More than 20 of Mexico's most-wanted men have been arrested in recent 
months, in an anticrime wave without real precedent.

The accused drug lords are reputed to have controlled billions of dollars 
in cocaine and paid bribes to thousands of police officers, prosecutors and 
judges. The latest suspects to fall were Benjamin Arellano Felix, charged 
as the leader of the Tijuana drug cartel, on March 9, and Adan Medrano 
Rodriguez, known as the Gulf cartel's operations chief, on March 27.

Turning into informants

What changed? A handful of traffickers became government informants, 
officials said.
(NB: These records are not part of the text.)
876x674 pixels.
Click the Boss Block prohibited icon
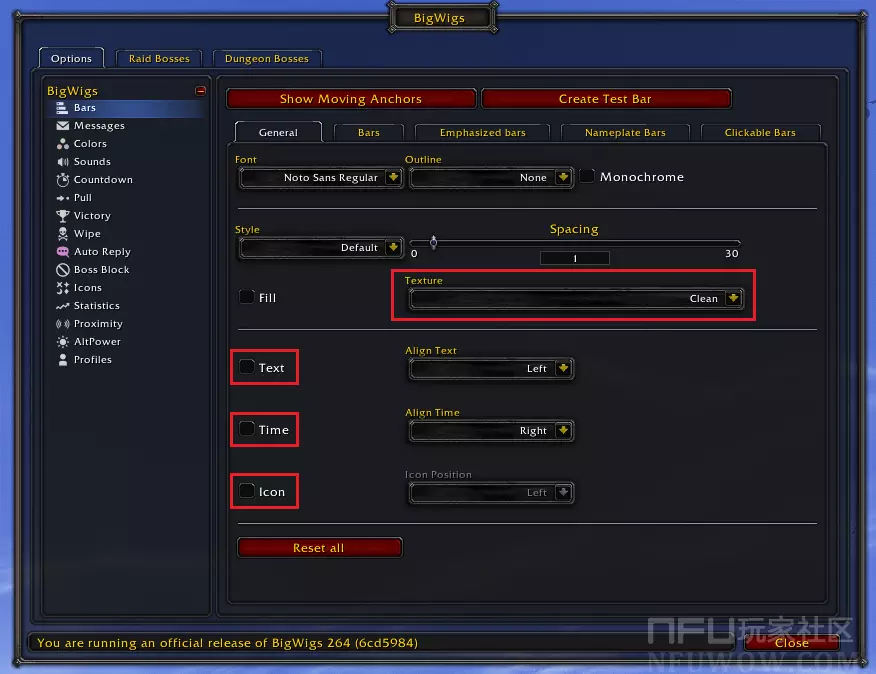point(64,270)
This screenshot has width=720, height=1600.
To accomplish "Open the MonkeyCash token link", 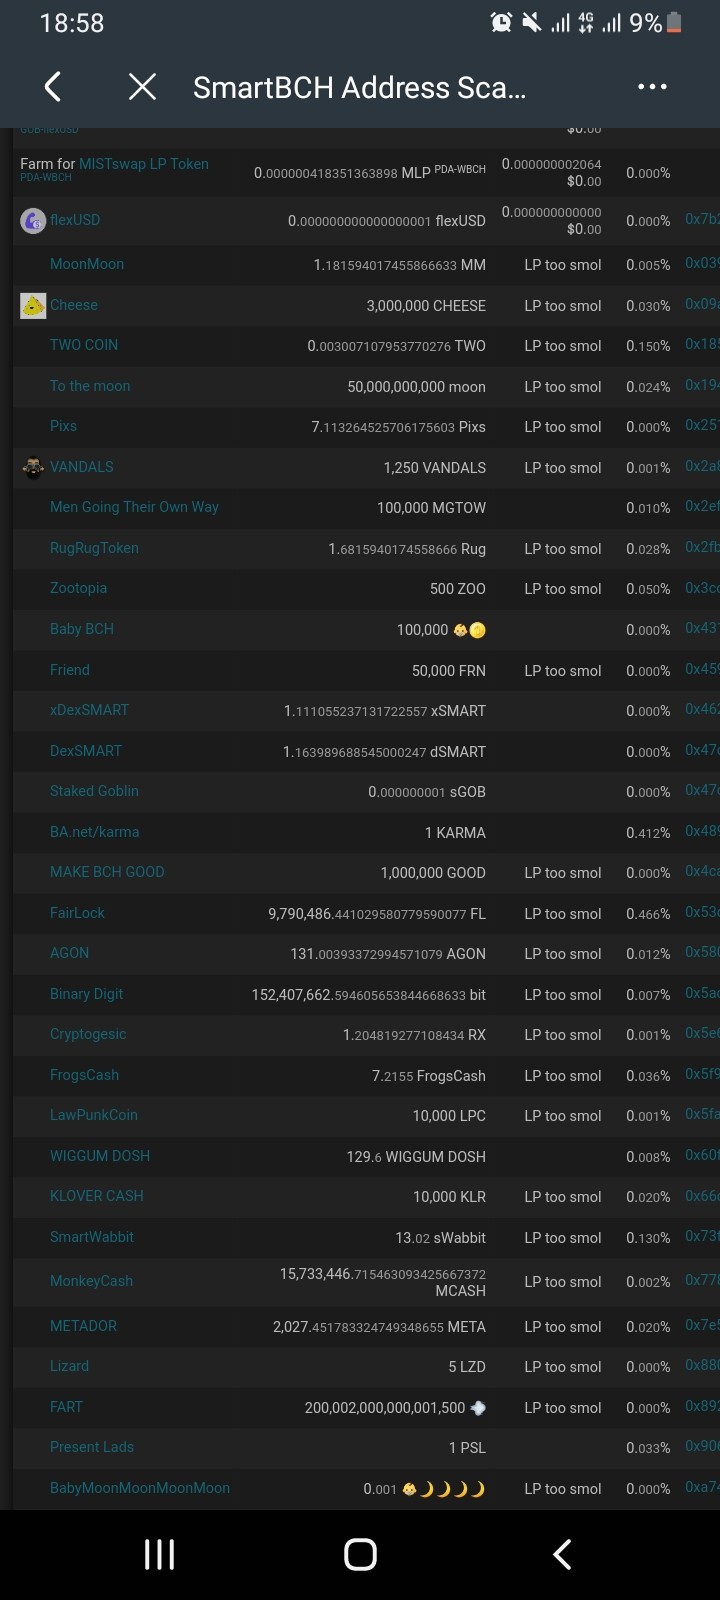I will [x=91, y=1281].
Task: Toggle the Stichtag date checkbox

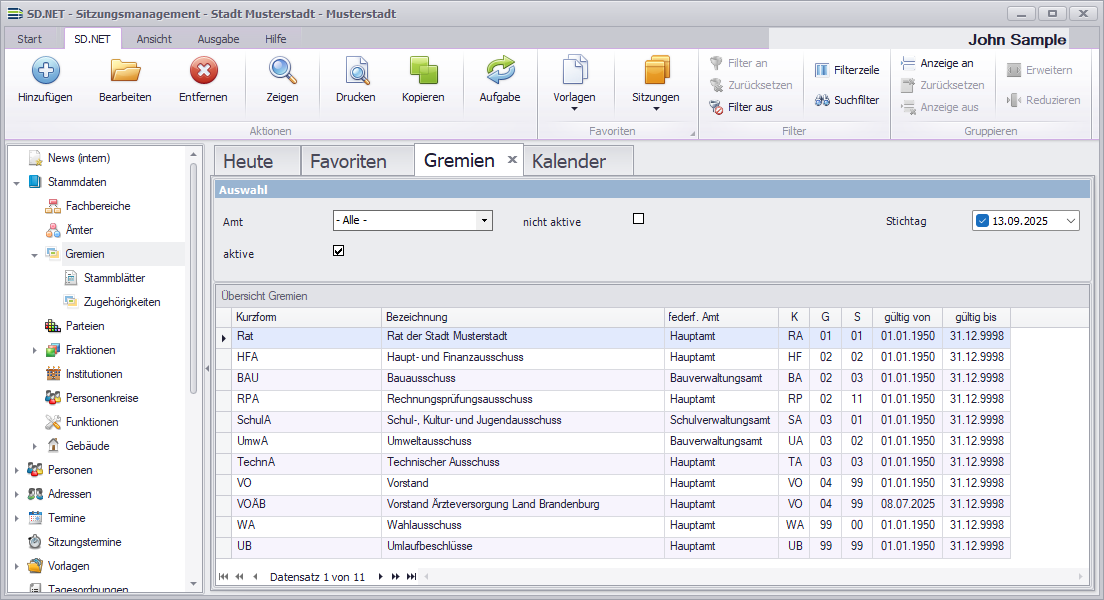Action: (982, 221)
The information led to arrests, and some of those arrested 
turned into informants, leading to many more arrests.

"The quality of the intelligence has gone up," Asa Hutchinson, chief of the 
U.S. Drug Enforcement Administration, said in a telephone interview on 
Friday. "These building blocks of intelligence let us get to the 
highest-level traffickers."

American trust in Mexican officials - a trust that did not exist two years 
ago - is deepening with each new arrest. The United States is channeling 
secret intelligence to Mexico without fearing that corrupt agents will sell 
it to traffickers.

Taking out the leaders

Still, the quantity of drugs that reaches American streets from Mexico is 
undiminished. The traffickers shrug off seizures of multimillion- dollar 
cocaine shipments. They have "an unlimited ability to lose tons of dope and 
still make a profit," the senior law enforcement official in Mexico said.

But the arrests have had an effect in Mexico. The chiefs of the Tijuana and 
Sinaloa cartels are in prison. So are the two top lieutenants of the Gulf 
cartel and the operations chief of the Juarez cartel. All this has happened 
in the last 11 months.

"The trick is to take down the people," the senior law enforcement official 
in Mexico said.

"It's one thing to lose your money, your property, your residence. It's 
another to lose your life or your freedom."

Now turf wars and fratricide are breaking out among the cartels.

"We see a scattering within the organizations," said Jose Santiago 
Vasconcelos, chief of Mexico's federal organized-crime unit. "We're seeing 
an internal struggle."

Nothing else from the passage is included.